• _Data records_

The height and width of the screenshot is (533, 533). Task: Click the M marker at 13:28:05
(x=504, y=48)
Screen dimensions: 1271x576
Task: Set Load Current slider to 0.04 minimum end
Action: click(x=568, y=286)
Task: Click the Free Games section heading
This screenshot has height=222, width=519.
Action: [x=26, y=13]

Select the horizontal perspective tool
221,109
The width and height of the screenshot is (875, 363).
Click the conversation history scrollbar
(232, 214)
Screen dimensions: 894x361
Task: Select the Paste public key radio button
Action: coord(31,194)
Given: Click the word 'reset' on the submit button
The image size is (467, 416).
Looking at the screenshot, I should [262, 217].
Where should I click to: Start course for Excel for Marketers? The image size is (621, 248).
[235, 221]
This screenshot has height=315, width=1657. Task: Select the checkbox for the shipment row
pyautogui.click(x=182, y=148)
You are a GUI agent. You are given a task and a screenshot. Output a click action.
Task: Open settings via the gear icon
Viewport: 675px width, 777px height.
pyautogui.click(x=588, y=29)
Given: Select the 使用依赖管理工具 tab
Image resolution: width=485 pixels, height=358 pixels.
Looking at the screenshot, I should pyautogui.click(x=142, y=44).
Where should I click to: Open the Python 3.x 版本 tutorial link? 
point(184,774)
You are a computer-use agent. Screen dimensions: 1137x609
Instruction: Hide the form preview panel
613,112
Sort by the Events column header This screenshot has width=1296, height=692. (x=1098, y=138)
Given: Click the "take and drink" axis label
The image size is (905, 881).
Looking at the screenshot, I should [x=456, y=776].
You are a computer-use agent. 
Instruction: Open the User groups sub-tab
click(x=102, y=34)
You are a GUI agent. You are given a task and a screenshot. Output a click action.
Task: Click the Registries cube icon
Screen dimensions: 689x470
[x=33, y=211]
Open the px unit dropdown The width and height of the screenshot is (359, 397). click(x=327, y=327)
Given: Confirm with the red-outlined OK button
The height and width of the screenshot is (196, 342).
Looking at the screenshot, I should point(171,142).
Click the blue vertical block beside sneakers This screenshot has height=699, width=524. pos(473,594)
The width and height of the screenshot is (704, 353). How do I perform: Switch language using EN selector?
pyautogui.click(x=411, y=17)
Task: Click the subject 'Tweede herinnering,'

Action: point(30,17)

• _Your objective_
Read the entries and show each line that mentions "computer".

• _Completed task_
You are a computer-use agent. Screen dimensions: 1137x609
You are a computer-use agent. 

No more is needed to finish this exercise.